# THE TASK:
Lay out the records below as a Markdown table with the columns Row and Line, numbering each line and skipping blank lines. Include only the lines from the line with "Given: Switch to" to the line with "Action: point(126,41)", both included, and leave the pictures out.

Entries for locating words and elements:

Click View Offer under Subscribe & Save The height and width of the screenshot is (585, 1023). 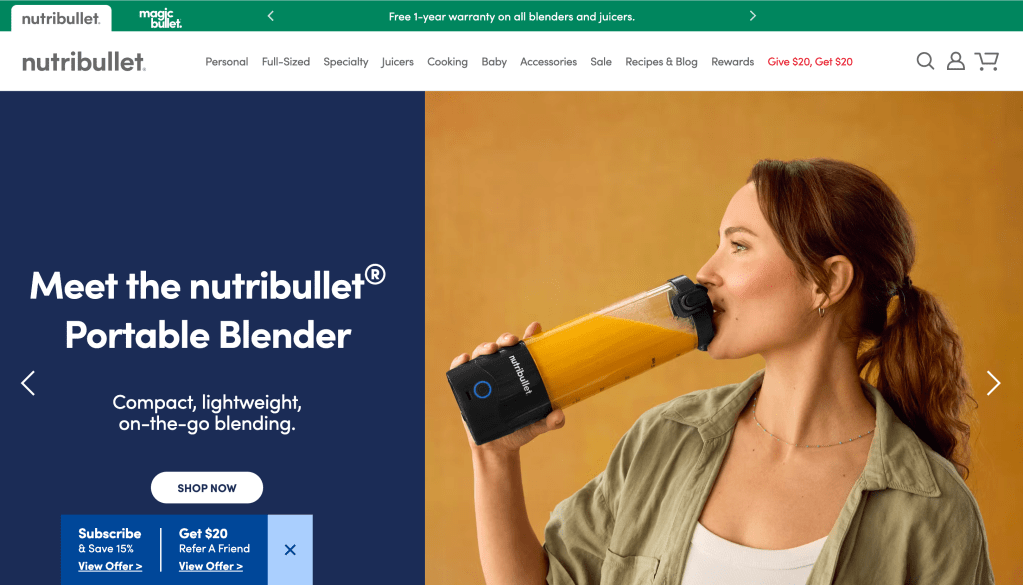click(110, 566)
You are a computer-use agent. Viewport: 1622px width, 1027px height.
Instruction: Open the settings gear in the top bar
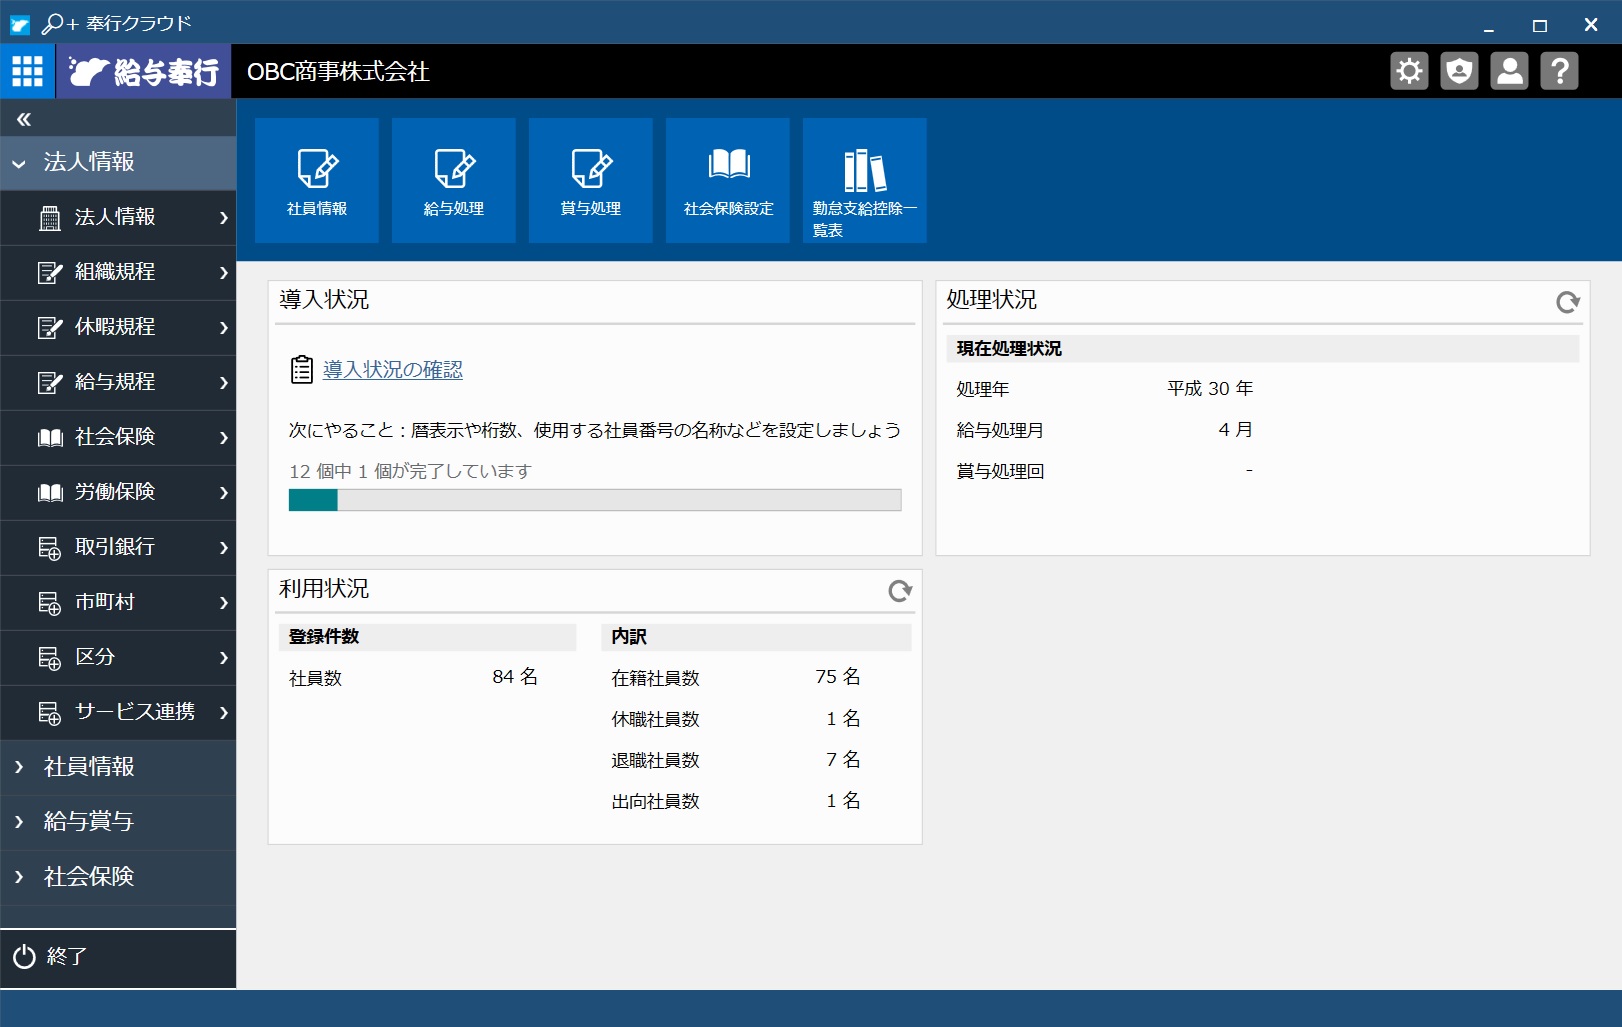(1410, 71)
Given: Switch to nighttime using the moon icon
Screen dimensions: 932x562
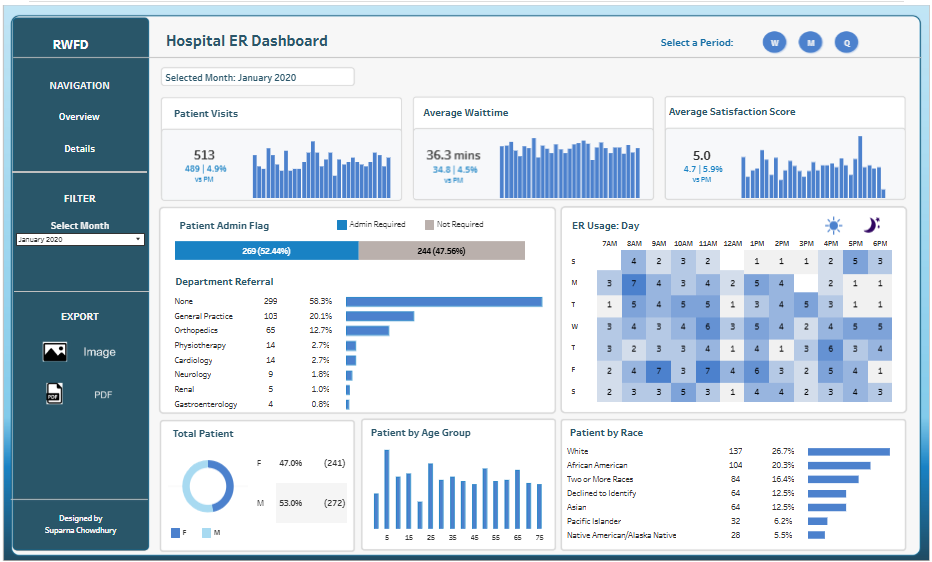Looking at the screenshot, I should coord(872,225).
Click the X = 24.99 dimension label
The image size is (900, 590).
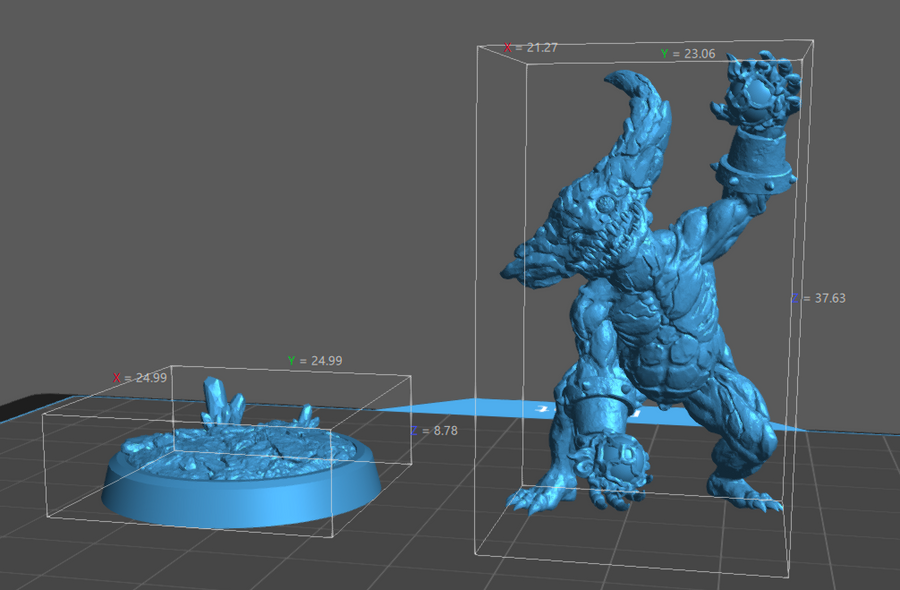click(x=139, y=378)
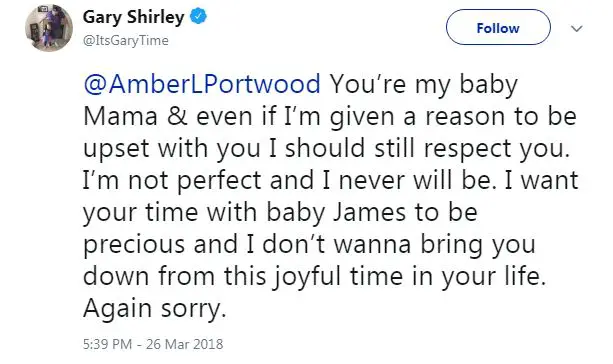
Task: Visit the @ItsGaryTime handle
Action: point(126,41)
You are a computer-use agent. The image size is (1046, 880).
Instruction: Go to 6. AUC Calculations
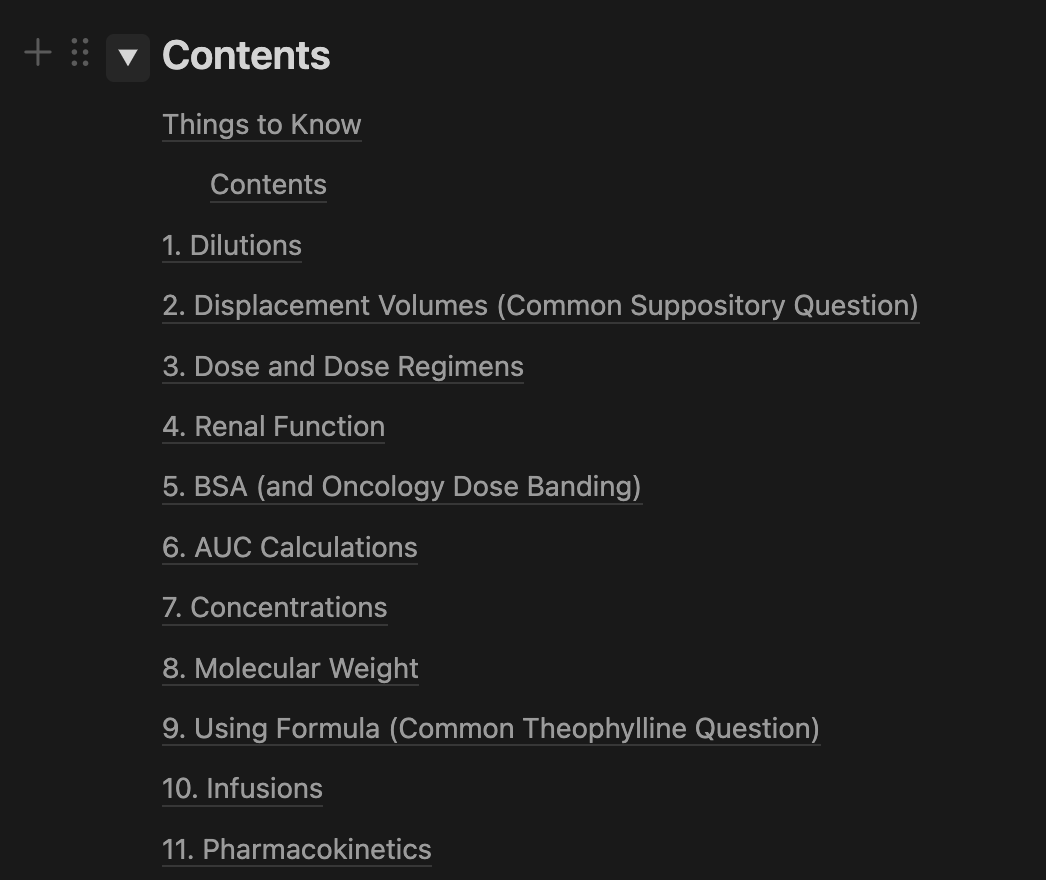pyautogui.click(x=290, y=548)
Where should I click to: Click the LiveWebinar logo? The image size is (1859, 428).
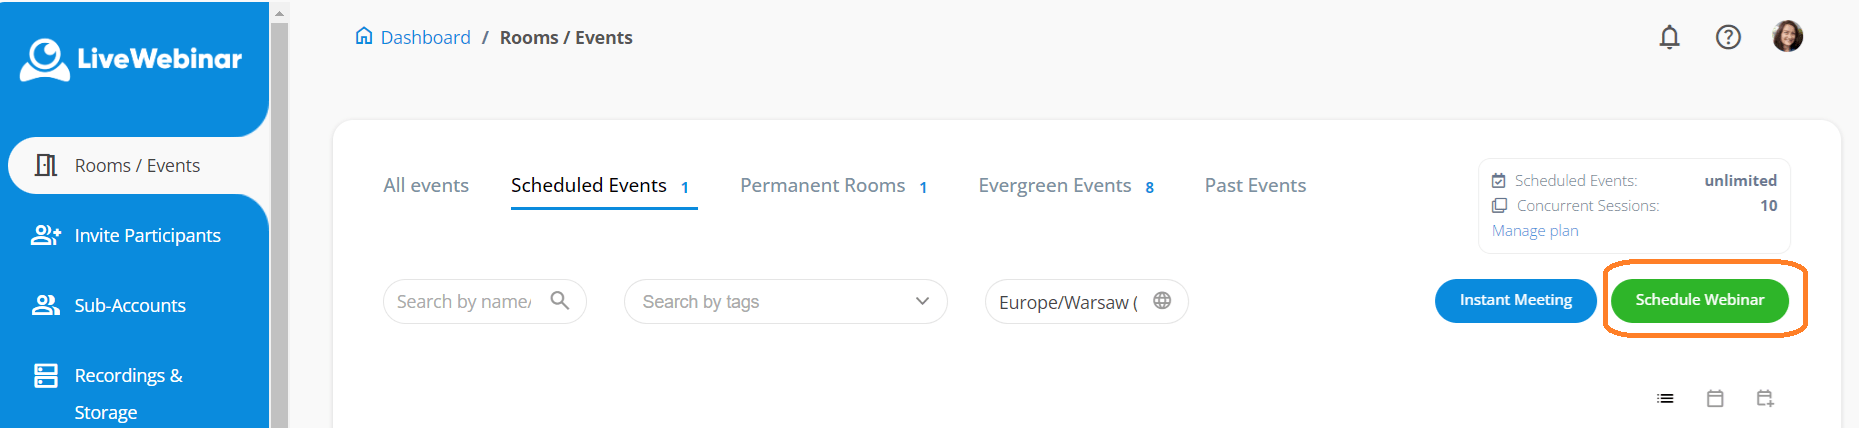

# WRITTEN REPLY:
| Row | Line |
|---|---|
| 1 | Given: Switch to nighttime using the moon icon |
| 2 | Screen dimensions: 932x562 |
| 3 | Looking at the screenshot, I should coord(872,225). |
| 4 | Click the X = 24.99 dimension label |
| 5 | The image size is (900, 590). |
| 6 | click(x=139, y=378) |
| 7 | Task: Visit the @ItsGaryTime handle |
| 8 | Action: point(126,41) |